--- Start of DATA FOR THIS EXERCISE ---

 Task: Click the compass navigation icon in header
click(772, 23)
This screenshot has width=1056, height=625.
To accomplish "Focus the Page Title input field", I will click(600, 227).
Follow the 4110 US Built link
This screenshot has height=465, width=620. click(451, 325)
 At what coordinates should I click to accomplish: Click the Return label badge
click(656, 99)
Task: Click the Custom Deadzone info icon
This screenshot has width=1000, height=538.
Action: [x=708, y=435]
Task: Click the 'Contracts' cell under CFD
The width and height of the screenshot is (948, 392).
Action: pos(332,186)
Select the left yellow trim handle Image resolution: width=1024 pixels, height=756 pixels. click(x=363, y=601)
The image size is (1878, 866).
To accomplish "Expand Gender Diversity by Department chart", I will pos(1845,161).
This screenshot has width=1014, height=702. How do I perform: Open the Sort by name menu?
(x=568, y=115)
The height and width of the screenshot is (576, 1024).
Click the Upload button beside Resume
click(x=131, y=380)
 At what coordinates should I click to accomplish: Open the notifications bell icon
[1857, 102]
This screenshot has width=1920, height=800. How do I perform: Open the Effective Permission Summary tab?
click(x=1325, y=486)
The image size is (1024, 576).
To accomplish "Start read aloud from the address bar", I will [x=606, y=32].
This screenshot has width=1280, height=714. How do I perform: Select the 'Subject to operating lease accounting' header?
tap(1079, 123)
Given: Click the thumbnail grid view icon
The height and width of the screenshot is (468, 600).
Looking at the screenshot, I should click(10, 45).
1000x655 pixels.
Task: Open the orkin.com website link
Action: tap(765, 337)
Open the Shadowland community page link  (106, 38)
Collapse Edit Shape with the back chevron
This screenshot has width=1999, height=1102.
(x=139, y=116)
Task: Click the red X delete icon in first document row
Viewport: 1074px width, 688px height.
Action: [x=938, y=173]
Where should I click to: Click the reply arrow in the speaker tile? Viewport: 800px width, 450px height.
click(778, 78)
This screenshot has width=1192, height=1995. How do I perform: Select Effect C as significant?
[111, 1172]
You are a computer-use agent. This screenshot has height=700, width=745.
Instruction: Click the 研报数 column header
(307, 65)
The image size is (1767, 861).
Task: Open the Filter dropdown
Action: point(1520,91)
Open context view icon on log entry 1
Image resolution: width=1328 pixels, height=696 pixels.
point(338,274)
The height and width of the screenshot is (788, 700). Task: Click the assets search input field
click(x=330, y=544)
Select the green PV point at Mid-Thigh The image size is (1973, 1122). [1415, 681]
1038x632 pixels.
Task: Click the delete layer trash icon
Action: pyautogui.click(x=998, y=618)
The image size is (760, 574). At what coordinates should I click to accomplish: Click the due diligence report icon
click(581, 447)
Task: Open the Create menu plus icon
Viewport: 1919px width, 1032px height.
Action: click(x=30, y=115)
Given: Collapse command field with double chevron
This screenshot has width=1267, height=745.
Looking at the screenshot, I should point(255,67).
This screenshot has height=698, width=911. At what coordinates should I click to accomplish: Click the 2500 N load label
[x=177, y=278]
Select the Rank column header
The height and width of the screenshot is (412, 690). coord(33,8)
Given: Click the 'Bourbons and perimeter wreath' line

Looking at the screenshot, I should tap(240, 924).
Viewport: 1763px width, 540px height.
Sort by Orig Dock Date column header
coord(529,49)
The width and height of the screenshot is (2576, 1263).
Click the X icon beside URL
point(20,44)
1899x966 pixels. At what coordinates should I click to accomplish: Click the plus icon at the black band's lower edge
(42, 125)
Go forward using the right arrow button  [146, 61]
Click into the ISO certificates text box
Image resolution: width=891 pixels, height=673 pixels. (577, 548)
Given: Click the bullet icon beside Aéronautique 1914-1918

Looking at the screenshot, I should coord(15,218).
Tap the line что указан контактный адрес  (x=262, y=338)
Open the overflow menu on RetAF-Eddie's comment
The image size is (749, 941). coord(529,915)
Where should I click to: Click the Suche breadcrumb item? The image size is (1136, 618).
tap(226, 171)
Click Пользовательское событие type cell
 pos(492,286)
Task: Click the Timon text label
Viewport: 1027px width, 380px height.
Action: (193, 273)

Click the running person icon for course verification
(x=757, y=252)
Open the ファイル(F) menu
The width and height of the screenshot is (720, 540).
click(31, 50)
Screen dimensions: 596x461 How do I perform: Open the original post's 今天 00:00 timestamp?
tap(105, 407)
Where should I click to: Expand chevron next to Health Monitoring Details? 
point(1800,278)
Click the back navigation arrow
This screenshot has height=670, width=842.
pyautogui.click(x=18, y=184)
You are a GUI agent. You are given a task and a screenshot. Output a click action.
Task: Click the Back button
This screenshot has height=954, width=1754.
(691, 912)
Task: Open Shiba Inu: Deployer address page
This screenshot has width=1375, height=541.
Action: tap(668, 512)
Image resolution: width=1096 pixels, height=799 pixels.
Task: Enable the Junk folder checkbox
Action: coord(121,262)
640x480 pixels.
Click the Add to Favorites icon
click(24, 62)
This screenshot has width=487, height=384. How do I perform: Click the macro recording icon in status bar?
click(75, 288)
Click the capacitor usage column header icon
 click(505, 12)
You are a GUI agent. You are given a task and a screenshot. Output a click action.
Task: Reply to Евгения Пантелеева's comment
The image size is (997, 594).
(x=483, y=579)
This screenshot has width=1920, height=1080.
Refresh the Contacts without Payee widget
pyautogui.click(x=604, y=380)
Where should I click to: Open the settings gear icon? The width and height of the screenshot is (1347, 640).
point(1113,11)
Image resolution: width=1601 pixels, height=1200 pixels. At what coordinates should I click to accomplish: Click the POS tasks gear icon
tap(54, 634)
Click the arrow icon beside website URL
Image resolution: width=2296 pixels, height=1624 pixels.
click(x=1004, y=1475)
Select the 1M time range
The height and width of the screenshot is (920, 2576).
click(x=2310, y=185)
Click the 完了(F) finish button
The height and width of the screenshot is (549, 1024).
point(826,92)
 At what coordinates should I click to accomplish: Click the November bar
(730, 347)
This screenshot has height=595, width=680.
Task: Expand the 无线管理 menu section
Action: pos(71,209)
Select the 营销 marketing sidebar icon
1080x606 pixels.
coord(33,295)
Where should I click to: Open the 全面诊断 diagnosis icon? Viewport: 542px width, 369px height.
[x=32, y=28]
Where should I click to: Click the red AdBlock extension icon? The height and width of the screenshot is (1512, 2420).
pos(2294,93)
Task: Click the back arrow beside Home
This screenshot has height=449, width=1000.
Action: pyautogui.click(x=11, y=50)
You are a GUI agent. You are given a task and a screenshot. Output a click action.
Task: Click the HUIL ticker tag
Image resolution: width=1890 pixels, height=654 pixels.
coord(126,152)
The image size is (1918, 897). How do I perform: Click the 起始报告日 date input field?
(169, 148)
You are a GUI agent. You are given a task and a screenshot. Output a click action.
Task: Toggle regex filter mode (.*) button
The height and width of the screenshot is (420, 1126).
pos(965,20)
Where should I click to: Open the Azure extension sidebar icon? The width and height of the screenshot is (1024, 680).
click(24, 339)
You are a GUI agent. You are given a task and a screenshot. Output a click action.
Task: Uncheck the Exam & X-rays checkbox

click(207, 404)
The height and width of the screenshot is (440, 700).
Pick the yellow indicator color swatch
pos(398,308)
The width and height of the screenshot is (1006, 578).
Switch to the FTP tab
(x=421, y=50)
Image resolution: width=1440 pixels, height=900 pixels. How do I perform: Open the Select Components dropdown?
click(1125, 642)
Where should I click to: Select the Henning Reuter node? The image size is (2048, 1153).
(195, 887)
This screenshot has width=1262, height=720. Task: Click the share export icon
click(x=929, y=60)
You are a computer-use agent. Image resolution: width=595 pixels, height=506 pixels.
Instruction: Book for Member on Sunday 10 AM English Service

--- End of DATA FOR THIS EXERCISE ---

= TASK OBJECTIVE =
Tally the lines of the material above that contain the string "perform", and state only the resulting number.

= OUTPUT =
8